Install the packages:

npm install autogen-ext @modelcontextprotocol/sdk zod
npm install -D typescript tsx @types/node

Step-by-Step

  1. Start by defining a tool as a typed function. For beginners, keep the first tool simple: accept a customer name and return a deterministic lookup result.
import { z } from "zod";
import { FunctionTool } from "autogen-ext/tools";

const customerLookupSchema = z.object({
  customerId: z.string().min(1),
});

const lookupCustomer = async ({ customerId }: { customerId: string }) => {
  const customers: Record<string, { name: string; tier: string }> = {
    "1001": { name: "Amina Patel", tier: "Gold" },
    "1002": { name: "Jordan Lee", tier: "Silver" },
  };

  return customers[customerId] ?? { name: "Unknown", tier: "Not found" };
};

export const lookupCustomerTool = new FunctionTool(lookupCustomer, {
  name: "lookup_customer",
  description: "Look up a customer by ID.",
  schema: customerLookupSchema,
});
  1. Next, create an assistant agent and give it the tool. The important part is that the model can decide when to call the tool, but the tool itself stays under your control.
import { AssistantAgent } from "autogen-ext/agents";
import { OpenAIChatCompletionClient } from "autogen-ext/models/openai";

const modelClient = new OpenAIChatCompletionClient({
  model: "gpt-4o-mini",
  apiKey: process.env.OPENAI_API_KEY,
});

const agent = new AssistantAgent({
  name: "support_agent",
  modelClient,
  tools: [lookupCustomerTool],
});
  1. Now send a prompt that forces a tool call. In production, this is where you would ask for something that needs exact data rather than free-form reasoning.
async function main() {
  const result = await agent.run(
    [
      {
        role: "user",
        content: "Look up customer 1001 and tell me their name and tier.",
      },
    ],
    {
      maxTurns: 3,
    }
  );

  console.log(result.messages);
}

main().catch(console.error);
  1. If you want a more realistic beginner pattern, wrap your tool around an HTTP call. This is how most internal tools work in banking and insurance systems: validate input first, then hit a trusted backend.
import { FunctionTool } from "autogen-ext/tools";
import { z } from "zod";

const policySchema = z.object({
  policyNumber: z.string().min(5),
});

async function getPolicyStatus({ policyNumber }: { policyNumber: string }) {
  const response = await fetch(`https://api.example.com/policies/${policyNumber}`, {
    headers: {
      Authorization: `Bearer ${process.env.POLICY_API_TOKEN}`,
    },
  });

  if (!response.ok) {
    return { status: "error", message: `HTTP ${response.status}` };
  }

  return response.json();
}

export const policyStatusTool = new FunctionTool(getPolicyStatus, {
  name: "get_policy_status",
  description: "Fetch the current status of a policy.",
  schema: policySchema,
});
  1. Finally, add guardrails around the tool output.

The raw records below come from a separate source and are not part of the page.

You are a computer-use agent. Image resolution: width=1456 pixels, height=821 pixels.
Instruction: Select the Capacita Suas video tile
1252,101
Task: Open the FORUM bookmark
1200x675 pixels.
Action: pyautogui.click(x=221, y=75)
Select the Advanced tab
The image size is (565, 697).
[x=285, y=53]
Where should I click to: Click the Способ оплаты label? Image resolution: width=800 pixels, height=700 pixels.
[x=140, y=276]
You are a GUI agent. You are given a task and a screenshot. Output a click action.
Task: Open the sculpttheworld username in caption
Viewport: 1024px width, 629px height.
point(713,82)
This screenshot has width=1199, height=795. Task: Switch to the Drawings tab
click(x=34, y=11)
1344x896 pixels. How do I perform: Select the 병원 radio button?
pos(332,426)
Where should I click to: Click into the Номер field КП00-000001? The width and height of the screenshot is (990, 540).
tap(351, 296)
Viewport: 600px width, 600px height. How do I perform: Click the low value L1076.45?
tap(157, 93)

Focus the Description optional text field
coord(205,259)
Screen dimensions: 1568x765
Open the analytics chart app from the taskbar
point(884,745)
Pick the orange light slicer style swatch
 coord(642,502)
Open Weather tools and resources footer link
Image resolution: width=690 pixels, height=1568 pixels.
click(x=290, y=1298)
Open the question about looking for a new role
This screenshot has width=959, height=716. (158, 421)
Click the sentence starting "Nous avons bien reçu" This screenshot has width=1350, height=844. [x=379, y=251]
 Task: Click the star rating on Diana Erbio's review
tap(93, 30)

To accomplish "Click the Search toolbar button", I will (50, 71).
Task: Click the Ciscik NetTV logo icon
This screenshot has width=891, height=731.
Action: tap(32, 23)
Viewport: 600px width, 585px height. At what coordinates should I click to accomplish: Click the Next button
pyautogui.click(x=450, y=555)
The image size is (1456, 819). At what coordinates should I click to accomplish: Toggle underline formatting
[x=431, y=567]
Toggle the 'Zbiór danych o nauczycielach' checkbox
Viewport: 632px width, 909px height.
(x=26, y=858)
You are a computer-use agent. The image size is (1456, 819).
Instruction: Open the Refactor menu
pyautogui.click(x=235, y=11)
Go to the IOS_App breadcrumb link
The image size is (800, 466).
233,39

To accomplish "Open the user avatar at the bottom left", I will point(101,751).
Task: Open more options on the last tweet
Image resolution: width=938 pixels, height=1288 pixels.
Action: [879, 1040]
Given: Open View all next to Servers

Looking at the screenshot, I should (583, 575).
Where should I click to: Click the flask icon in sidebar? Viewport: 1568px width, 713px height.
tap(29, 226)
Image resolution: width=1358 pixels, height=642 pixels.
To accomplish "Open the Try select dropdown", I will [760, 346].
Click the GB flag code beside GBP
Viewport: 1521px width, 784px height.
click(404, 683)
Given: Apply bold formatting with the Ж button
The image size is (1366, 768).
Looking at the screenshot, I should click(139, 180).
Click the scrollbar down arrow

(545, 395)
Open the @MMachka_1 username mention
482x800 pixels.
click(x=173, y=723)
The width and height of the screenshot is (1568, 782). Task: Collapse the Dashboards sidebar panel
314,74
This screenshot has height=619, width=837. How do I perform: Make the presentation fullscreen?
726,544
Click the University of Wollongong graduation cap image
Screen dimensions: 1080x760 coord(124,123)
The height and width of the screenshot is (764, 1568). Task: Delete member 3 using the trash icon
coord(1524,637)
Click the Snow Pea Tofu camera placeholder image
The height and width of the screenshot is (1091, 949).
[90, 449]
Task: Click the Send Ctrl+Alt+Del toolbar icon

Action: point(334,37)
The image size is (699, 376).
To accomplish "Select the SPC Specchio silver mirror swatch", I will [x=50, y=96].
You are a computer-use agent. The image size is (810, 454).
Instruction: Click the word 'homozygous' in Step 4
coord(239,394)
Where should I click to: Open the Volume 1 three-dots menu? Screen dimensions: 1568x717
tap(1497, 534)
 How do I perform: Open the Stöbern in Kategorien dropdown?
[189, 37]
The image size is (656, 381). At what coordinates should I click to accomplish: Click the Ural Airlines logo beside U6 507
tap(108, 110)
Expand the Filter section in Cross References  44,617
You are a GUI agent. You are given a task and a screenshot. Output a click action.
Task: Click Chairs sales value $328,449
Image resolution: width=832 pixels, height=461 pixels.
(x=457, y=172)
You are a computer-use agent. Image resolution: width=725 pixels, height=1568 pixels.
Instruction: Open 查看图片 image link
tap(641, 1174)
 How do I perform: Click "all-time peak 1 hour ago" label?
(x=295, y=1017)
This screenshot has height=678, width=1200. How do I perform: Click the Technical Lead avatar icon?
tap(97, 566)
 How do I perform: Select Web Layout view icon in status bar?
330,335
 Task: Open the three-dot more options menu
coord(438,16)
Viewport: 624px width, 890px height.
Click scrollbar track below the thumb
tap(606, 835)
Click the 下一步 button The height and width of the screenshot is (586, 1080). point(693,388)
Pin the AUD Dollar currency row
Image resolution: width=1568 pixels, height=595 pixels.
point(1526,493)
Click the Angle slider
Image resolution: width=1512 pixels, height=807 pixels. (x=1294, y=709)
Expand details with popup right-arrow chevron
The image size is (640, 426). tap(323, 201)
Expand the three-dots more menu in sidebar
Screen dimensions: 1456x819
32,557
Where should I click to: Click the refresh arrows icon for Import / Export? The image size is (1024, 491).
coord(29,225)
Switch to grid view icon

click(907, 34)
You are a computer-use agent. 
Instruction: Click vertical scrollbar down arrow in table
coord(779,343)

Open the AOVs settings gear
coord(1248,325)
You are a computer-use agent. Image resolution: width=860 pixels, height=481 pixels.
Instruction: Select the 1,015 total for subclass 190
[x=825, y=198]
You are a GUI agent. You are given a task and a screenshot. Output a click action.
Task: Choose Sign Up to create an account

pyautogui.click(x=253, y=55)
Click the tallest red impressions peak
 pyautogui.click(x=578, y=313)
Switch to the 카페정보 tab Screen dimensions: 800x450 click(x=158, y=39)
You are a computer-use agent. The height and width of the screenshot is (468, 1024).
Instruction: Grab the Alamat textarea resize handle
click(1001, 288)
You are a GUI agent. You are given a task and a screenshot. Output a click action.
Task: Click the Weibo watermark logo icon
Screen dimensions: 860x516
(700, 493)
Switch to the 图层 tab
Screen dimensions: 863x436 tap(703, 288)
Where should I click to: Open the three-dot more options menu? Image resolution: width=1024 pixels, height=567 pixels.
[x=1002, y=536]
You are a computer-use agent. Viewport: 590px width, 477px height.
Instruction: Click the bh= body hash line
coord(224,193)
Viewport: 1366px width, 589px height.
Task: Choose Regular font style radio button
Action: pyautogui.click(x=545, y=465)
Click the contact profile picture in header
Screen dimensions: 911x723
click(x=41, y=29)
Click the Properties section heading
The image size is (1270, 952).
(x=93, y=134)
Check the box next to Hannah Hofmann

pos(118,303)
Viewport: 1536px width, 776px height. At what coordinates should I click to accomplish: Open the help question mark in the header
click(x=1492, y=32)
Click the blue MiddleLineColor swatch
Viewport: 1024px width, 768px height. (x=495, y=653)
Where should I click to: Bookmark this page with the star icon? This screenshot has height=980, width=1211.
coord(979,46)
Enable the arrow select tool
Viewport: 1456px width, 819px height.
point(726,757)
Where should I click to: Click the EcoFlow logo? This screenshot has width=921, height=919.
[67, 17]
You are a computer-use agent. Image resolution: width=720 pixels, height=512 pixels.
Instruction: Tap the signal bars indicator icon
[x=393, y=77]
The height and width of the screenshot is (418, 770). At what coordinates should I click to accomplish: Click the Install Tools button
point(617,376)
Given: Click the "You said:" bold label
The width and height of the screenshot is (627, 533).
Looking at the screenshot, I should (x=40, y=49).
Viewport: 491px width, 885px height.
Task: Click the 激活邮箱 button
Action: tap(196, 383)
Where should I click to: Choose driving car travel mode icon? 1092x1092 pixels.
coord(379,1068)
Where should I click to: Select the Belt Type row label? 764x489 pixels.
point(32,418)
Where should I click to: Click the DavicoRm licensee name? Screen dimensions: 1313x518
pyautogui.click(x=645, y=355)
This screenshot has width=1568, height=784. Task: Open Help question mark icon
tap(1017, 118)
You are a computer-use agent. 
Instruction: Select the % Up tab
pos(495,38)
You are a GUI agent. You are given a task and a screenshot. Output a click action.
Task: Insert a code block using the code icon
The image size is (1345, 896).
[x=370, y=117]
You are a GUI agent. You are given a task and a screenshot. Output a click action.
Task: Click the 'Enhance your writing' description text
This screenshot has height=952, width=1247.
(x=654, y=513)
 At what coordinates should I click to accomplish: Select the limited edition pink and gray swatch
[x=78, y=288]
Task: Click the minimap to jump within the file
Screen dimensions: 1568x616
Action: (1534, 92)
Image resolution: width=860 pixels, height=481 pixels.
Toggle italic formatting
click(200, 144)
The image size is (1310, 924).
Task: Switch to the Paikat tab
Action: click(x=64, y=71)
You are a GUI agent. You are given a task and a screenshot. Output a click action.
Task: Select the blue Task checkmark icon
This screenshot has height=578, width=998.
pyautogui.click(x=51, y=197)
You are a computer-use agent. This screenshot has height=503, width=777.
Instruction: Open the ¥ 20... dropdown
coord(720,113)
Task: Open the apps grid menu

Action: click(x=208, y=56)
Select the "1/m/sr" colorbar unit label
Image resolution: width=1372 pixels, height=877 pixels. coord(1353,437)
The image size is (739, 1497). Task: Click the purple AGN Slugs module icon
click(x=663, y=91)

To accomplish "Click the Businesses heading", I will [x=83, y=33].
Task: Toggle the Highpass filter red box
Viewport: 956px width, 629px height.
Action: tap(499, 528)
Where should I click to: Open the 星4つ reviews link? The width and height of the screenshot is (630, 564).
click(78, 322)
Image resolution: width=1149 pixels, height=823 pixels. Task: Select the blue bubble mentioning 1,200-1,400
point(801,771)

Beginners often skip this part, but you should return stable JSON-shaped data so the agent can reason over it reliably.
type PolicyResult =
  | { status: "active"; premiumDueDate: string }
  | { status: "lapsed"; lapseDate: string }
  | { status: "error"; message: string };

async function safeGetPolicyStatus({ policyNumber }: { policyNumber: string }): Promise<PolicyResult> {
  try {
    const response = await fetch(`https://api.example.com/policies/${policyNumber}`);
    if (!response.ok) return { status: "error", message: `HTTP ${response.status}` };

    const data = await response.json();
    if (data.status === "active") return { statusCodeSafe(data) };
    if (data.status === "lapsed") return { statusCodeSafe(data) };

    return { statusCodeSafe({ statusMessageOnlyError }) };
  } catch (error) {
    return {
      statusMessageOnlyError:
        error instanceof Error ? error.message : String(error),
    } as PolicyResult;
  }
}

Testing It

Run the script with your API key set in the environment:

OPENAI_API_KEY=your_key_here npx tsx src/main.ts

You should see a tool call in the returned messages, followed by the assistant’s final answer based on the tool output. If the model answers without calling the tool, make the user prompt more specific or lower ambiguity in your tool description.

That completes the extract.